What I want is a more generic solution - where I give it a GraphQL type + some data I pre-created, and it completes the rest with the same logic and middlewares that are already set on it.

e.g.

// @generated/graphqlTypes.ts
type DateTime = string;

interface Task {
  id: String;
  title: String;
  status: TaskStatus;
  completedAt: Maybe<DateTime>;
  createdBy: User;
}

interface User { ... }

enum TaskStatus {
  Pending = "PENDING",
  Completed = "COMPLETED",
  Wont_Do = "WONT_DO",
}

// tasks.spec.ts
test("Complete a task", ({ tasksPage, mockServer }) => {
  const pendingTask = createMockOf<Task>('Task', {
    status: TaskStatus.Pending, // this is the only pieces of information I care about for this test, the rest can be automatically mocked.
  });

  await mockServer.setupTasks([pendingTask]); // this sets up mocking the network request using msw or whatever

  await tasksPage.goto();

  await tasksPage.completeTask(task.title);

  expect(await tasksPage.findTask(task.title).isCompleted()).toBe(true);
});

What I want to happen behind the scenes when calling createMockOf is that graphql-mocks will run my Faker.js-based middleware and create a Task, along with any nested types it may include¹, to complete the missing fields.
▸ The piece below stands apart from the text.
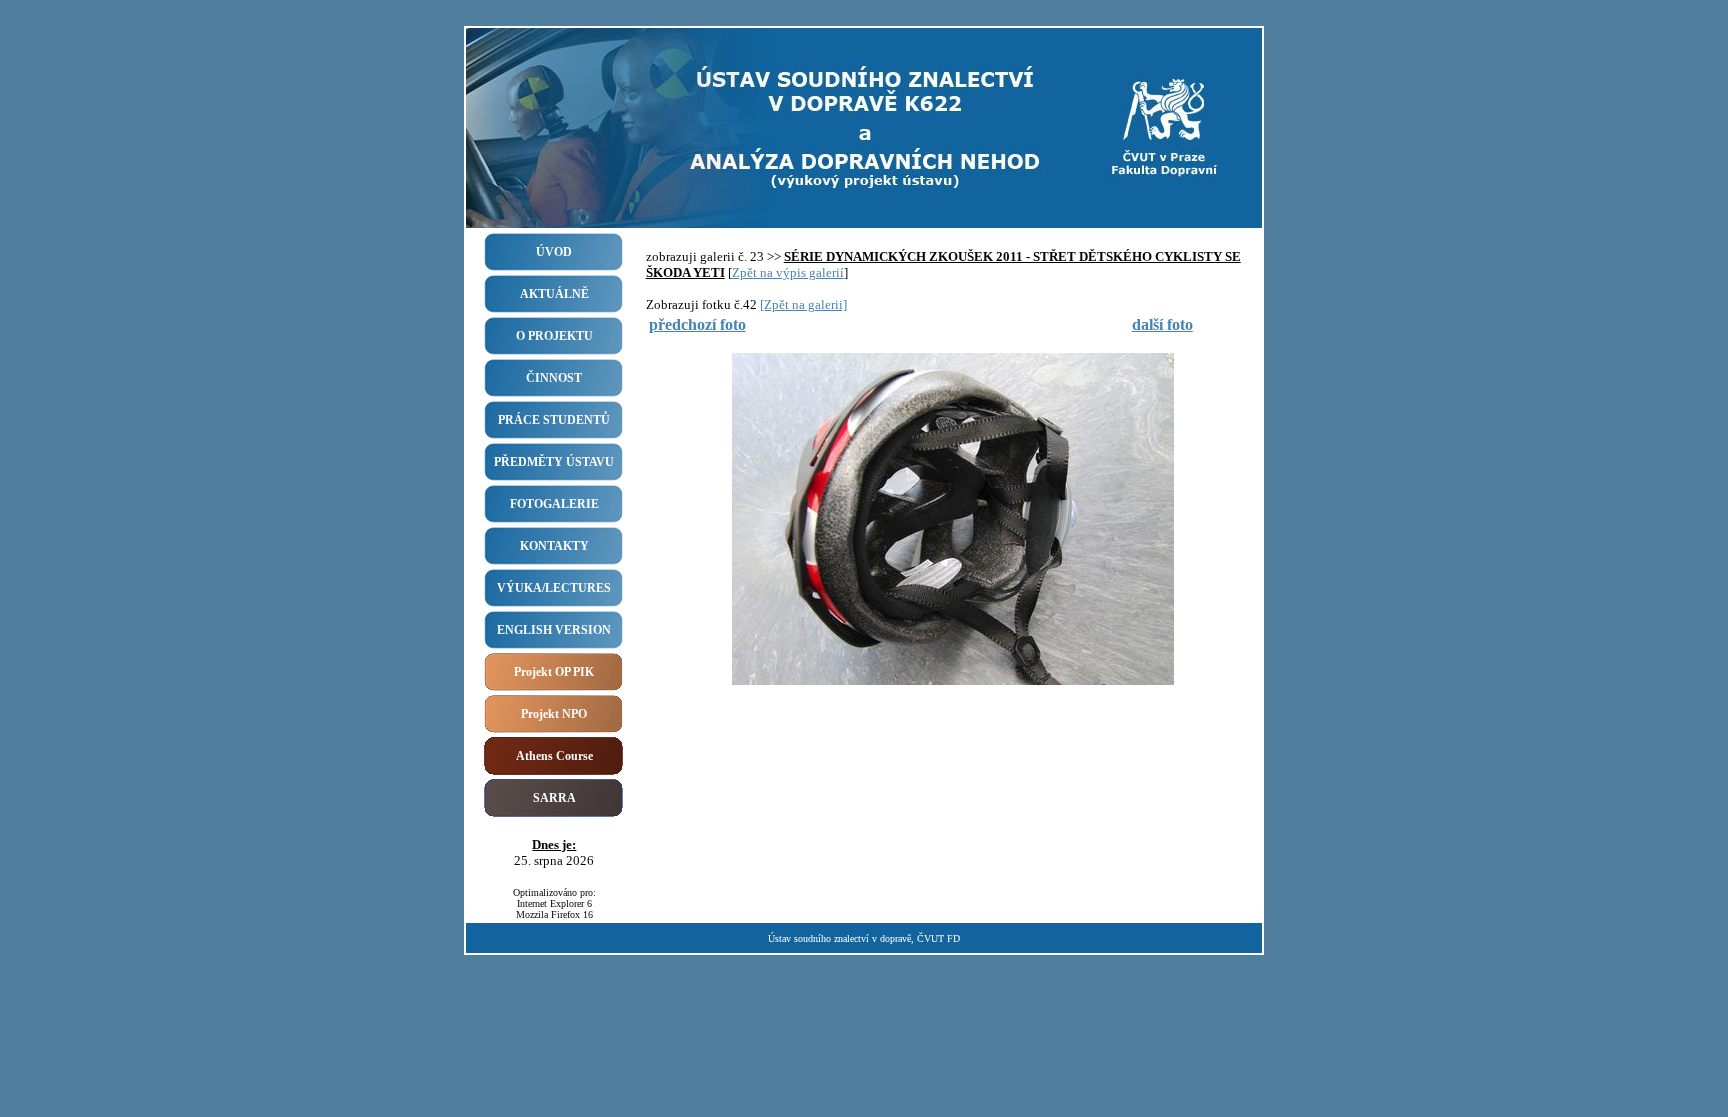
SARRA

¹ Note that in my example all fields are mocked, without taking the graphql query into account. i.e. even if createdBy is not requested by the GQL query on the page, pendingTask will have it. This may be further optimized, but I'm not sure how important it is to only generate the requested fields, in practical use.

My second issue with Paper etc., is the complexity from a consumer's PoV - it's hard (at least for me 😅) to understand what I need to set up, and how things connect to each other. At the end of the day I just want a way to mock GQL types and queries with custom logic and/or hand-picked values, per request. So ideally the API would be simple enough to use and set-up.

I hope I'm explaining myself well enough here, but LMK if you need more examples or use-cases. I'll see what I can derive from our code-base.